::: Items :::
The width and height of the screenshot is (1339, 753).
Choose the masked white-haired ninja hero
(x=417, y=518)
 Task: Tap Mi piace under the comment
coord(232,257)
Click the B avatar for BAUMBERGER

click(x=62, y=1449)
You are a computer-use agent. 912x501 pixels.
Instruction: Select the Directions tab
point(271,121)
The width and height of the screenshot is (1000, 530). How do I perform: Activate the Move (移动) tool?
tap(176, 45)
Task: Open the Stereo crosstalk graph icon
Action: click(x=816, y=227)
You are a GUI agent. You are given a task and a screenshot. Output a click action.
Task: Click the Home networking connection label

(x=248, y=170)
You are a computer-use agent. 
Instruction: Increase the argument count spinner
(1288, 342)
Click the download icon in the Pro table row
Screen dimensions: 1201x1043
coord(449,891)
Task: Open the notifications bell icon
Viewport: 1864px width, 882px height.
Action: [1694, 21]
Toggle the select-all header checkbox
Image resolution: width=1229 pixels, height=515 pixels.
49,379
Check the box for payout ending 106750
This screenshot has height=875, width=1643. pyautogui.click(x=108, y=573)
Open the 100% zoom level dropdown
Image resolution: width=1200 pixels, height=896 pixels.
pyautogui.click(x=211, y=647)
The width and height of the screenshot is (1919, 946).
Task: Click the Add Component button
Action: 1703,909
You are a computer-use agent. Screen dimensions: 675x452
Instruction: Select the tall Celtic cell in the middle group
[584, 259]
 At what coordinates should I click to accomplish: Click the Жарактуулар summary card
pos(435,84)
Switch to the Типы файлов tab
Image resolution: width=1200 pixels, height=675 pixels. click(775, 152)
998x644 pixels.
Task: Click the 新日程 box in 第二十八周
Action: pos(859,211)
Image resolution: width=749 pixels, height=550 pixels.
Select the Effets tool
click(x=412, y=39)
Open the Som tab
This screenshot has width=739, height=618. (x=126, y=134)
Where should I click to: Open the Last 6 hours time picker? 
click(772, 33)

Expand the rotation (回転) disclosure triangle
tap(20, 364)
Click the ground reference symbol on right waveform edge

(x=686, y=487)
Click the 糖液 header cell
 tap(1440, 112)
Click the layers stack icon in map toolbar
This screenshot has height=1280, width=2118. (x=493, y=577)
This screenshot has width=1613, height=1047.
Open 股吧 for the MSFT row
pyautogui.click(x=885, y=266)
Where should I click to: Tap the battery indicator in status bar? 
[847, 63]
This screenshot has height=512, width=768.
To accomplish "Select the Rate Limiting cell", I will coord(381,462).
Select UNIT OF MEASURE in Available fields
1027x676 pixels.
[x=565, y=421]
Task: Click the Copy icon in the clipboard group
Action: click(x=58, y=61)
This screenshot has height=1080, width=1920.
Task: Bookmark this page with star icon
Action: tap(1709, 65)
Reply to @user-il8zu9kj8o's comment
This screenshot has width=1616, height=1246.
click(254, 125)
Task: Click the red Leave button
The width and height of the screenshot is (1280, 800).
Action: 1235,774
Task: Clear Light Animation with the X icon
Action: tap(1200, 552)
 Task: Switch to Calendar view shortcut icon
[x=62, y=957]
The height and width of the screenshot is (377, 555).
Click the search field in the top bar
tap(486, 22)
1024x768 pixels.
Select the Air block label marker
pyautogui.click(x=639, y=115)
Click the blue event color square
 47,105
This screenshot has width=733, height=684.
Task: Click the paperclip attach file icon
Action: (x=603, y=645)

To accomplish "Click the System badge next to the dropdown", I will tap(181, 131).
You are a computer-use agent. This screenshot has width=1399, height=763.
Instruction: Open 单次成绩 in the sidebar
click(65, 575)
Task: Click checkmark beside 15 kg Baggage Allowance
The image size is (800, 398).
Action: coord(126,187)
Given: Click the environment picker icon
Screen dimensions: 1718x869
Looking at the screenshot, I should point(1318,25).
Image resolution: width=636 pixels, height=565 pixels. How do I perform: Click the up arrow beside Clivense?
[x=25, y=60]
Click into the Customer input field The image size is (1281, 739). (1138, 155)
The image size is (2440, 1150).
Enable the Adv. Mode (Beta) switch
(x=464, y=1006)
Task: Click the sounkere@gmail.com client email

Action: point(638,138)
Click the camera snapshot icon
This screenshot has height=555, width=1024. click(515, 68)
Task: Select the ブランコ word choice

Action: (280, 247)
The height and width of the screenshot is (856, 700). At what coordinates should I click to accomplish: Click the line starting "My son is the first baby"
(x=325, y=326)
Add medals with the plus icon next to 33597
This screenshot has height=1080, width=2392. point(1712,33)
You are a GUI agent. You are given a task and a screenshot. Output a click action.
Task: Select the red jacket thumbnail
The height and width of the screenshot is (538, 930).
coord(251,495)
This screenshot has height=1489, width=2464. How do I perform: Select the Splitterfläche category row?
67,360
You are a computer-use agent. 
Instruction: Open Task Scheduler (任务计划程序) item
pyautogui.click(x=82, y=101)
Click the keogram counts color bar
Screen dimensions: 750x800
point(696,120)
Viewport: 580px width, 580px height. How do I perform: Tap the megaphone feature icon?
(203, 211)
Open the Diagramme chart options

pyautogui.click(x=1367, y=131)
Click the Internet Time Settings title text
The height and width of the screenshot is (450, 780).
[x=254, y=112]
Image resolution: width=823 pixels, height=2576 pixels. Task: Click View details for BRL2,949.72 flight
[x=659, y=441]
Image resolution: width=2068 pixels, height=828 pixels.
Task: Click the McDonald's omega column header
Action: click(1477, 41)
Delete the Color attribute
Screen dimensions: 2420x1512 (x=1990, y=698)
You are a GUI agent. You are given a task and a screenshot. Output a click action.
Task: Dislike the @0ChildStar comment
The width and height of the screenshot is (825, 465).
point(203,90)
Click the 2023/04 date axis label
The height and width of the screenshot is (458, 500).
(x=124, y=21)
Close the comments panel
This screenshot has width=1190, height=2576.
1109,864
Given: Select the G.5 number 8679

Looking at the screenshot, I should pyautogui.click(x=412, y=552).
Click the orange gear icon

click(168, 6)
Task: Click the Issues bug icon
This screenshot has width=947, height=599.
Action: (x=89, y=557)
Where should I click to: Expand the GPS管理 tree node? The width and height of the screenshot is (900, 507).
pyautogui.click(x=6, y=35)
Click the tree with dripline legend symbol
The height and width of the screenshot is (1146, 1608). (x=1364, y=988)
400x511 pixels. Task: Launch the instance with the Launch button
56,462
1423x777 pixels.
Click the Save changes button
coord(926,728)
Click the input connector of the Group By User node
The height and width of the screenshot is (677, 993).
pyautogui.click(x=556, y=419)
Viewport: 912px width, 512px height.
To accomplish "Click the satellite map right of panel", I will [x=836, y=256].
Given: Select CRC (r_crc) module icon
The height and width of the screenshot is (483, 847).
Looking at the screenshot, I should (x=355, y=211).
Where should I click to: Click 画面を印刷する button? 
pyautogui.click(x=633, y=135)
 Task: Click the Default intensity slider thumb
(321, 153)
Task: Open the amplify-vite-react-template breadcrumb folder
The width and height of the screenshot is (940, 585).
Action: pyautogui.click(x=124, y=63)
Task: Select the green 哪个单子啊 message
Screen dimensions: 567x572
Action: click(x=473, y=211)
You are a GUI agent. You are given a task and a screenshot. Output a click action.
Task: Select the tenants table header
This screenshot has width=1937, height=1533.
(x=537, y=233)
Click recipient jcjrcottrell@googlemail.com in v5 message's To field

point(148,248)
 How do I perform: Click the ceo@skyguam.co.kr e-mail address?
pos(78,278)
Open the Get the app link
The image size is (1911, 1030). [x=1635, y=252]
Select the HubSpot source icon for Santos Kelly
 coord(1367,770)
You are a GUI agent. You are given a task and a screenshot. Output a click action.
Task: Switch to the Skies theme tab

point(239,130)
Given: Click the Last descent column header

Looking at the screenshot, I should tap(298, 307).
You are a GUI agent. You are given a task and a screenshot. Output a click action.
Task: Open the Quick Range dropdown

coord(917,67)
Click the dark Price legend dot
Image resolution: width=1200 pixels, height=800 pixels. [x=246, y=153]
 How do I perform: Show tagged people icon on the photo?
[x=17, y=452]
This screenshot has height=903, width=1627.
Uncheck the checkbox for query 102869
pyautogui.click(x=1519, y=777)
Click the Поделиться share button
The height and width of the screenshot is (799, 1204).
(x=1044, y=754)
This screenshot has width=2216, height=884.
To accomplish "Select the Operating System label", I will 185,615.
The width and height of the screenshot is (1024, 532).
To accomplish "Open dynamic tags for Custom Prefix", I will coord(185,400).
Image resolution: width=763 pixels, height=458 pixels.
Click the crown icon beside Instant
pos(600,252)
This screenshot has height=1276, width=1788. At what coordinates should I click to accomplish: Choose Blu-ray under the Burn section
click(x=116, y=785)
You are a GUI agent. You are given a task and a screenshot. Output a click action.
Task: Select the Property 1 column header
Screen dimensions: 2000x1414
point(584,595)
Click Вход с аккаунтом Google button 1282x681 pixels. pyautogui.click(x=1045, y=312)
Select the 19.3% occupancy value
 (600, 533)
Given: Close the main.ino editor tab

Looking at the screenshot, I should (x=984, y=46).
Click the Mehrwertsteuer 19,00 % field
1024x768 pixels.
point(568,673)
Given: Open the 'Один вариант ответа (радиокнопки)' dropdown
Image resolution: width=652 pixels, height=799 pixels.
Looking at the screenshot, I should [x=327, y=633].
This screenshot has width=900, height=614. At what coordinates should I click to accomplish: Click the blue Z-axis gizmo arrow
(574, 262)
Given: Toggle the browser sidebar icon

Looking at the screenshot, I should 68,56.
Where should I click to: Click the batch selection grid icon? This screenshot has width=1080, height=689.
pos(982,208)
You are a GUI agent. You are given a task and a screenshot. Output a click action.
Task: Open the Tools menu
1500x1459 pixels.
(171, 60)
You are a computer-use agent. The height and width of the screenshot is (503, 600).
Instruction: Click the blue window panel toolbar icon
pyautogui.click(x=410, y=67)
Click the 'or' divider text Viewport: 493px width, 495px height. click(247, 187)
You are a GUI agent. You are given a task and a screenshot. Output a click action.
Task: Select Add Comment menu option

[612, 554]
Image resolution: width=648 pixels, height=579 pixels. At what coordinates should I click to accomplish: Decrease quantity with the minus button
:::
### What this task involves
Pull out every line of the data above that contains the string "table", matching case exactly, and copy each one.

### Answer to the exercise
Click the download icon in the Pro table row
Task: Select the tenants table header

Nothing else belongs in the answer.